Friday, September 28, 2007

The struggle continues

A SQUARE peg in a round hole.
Mayhaps on a dare or on a plea, she immersed herself in an established order diametrically opposed to her lifelong conscientization, struggles and advocacies that ever-adhered to militant nationalism and democratic populism. In this wise, disregarding – if that is too strong a word, setting aside then – the basic precept of the greatest of all isms on the “history of all hitherto existing society.”
In Marxist dialectical praxis, she made the thesis to the antithesis that was the very milieu she engaged herself in.
Where the critical call was to buck – stress on the “b” though another letter would have been most appropriate – the system, she plunged into it.
For all the fire and brimstone she heaped upon the system, she was yet one more romanticist – I thought so then – probably enamored with the notion that she could effect radical change from within.

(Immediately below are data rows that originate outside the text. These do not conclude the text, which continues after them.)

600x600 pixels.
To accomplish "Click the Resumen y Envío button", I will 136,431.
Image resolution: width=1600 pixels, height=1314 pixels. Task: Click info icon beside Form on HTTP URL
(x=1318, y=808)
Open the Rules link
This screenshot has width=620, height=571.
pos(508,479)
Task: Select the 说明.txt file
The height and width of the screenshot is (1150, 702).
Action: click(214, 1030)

Her principled politics naturally impacted on a calcified order of compromise and accommodation. Most naturally too, that order, established as it is, resisted and fought back.
So she was routinely and variably demonized as an avenging virago, as a cadre at the vanguard of a red army that took over city hall, even as that classic stern classroom-terror Miss Tapia.

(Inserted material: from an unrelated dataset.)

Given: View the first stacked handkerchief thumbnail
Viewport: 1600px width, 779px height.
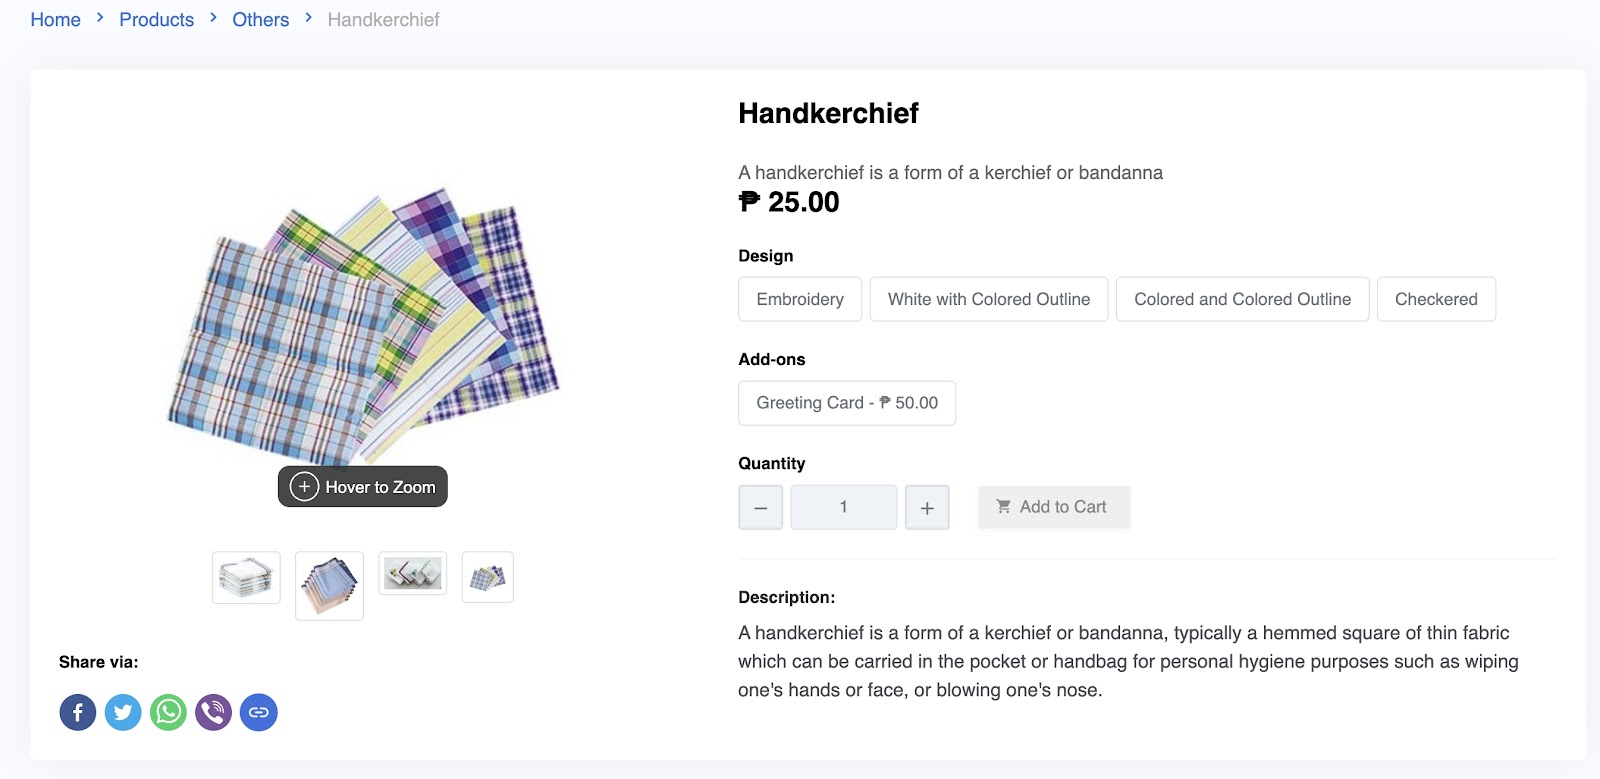Looking at the screenshot, I should pyautogui.click(x=246, y=577).
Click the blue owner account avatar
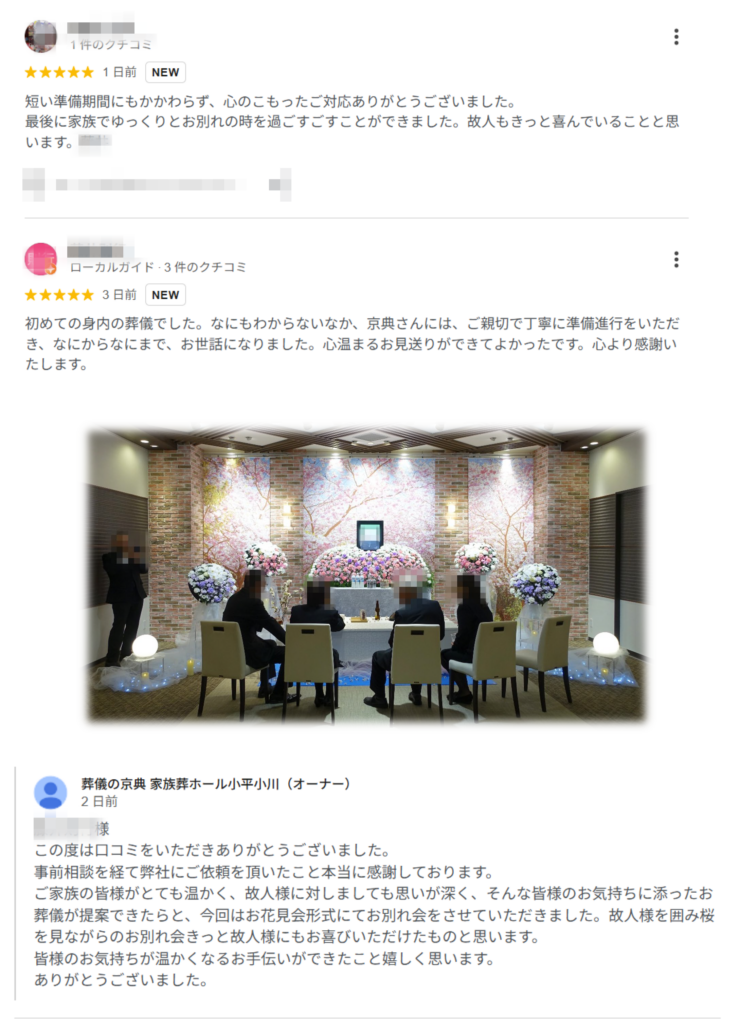The width and height of the screenshot is (739, 1024). pos(50,792)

The relentless assault on her person did not even dent her determined mission to make a great difference. And to an extent never before seen at city hall, she succeeded in whipping up a pro-actively working bureaucracy, instilling in its very psyche the article of faith of her superior, the very end of governance itself: Magsilbi Tamu.

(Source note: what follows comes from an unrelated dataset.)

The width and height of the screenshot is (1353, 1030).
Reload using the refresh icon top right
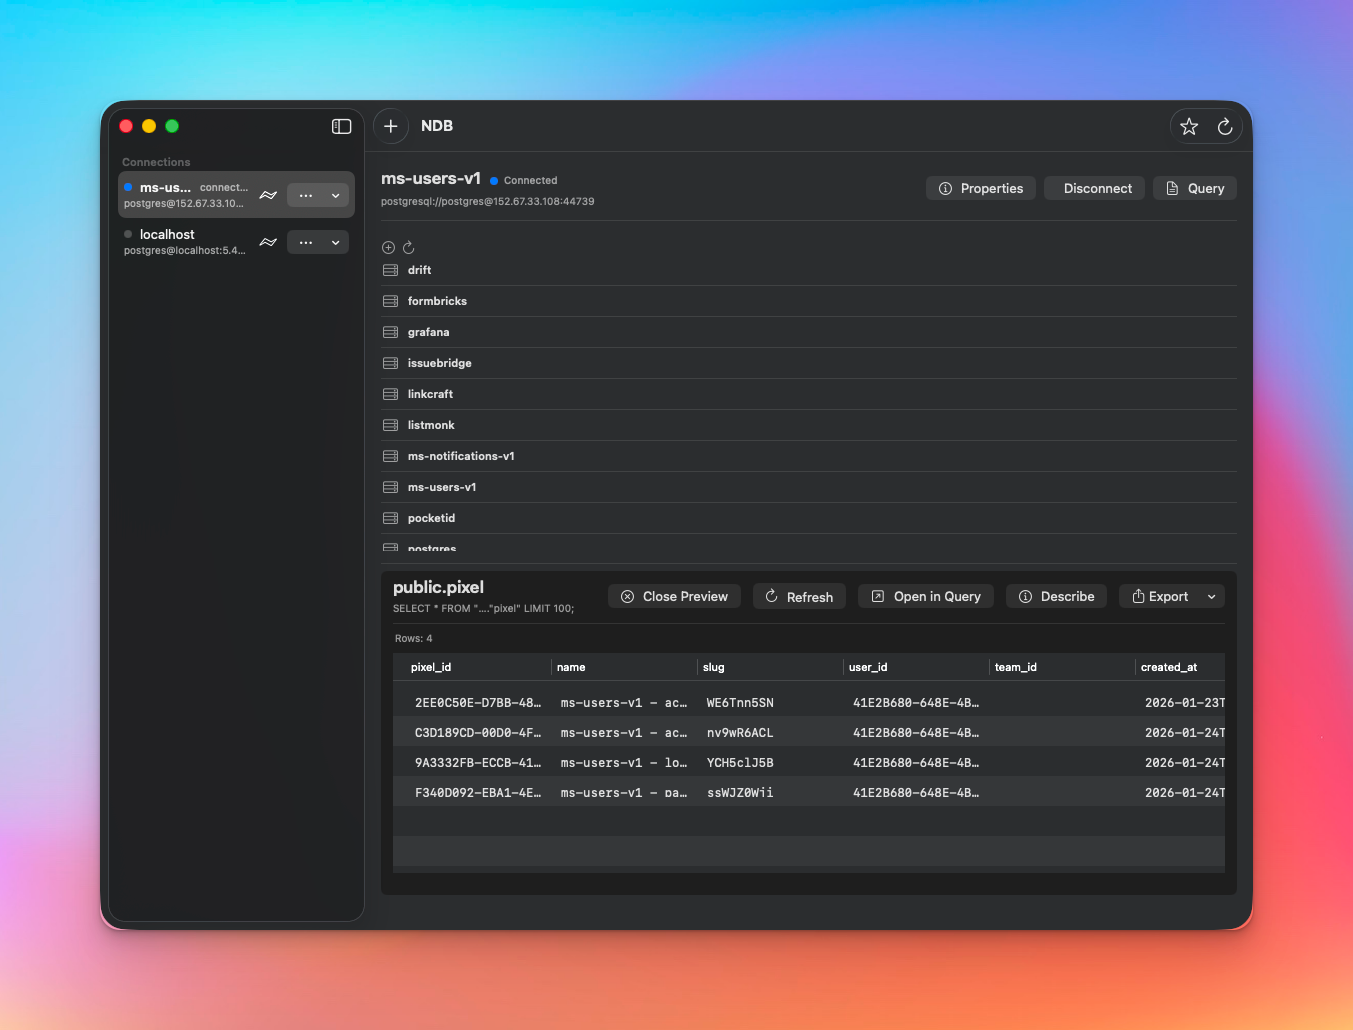1225,126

Her populist mind-set found manifest in a multi-sectoral governance council that furthered people participation in running the affairs of the city.
Practically overnight, city hall became a beacon of ideal governance, reaping accolades from local, national and global political institutions. Much too much to itemize in this limited space. Hizzoner got even heralded as fourth best city mayor in the whole world. Truly a tough act to follow.
Ever shunning the limelight in favor of her superior, her efforts though were not unrecognized.
That she is the first – and up to now, still the only – Associate Fellow of the prestigious International Solidarity for Asia is an irrefutable testimony not only to her competence but to her excellence as Administrator of the City of San Fernando. This is an incontrovertible truth that no amount of political mudslinging however coated in legalese can ever negate.
So sadly now, with a sense of resignation, she intimated: “I did not fit into the system.”
Marx’s disciple in me would have retorted: “Who ever said you or anybody could?”
But I simply said – not commiseratively now but so matter-of-factly: “The system did not fit you.”
A system that opens to mere elementary and high school graduates political positions from the lowly barangay kagawad to the highest echelons of Congress and even the presidency itself but bars college undergraduates in the bureaucracy is not worth serving. It is not even worth keeping.
That system of governance is never meant especially for one as progressive, as nationalist as you.
And so my dear comrade Sonia Soto, the struggle continues.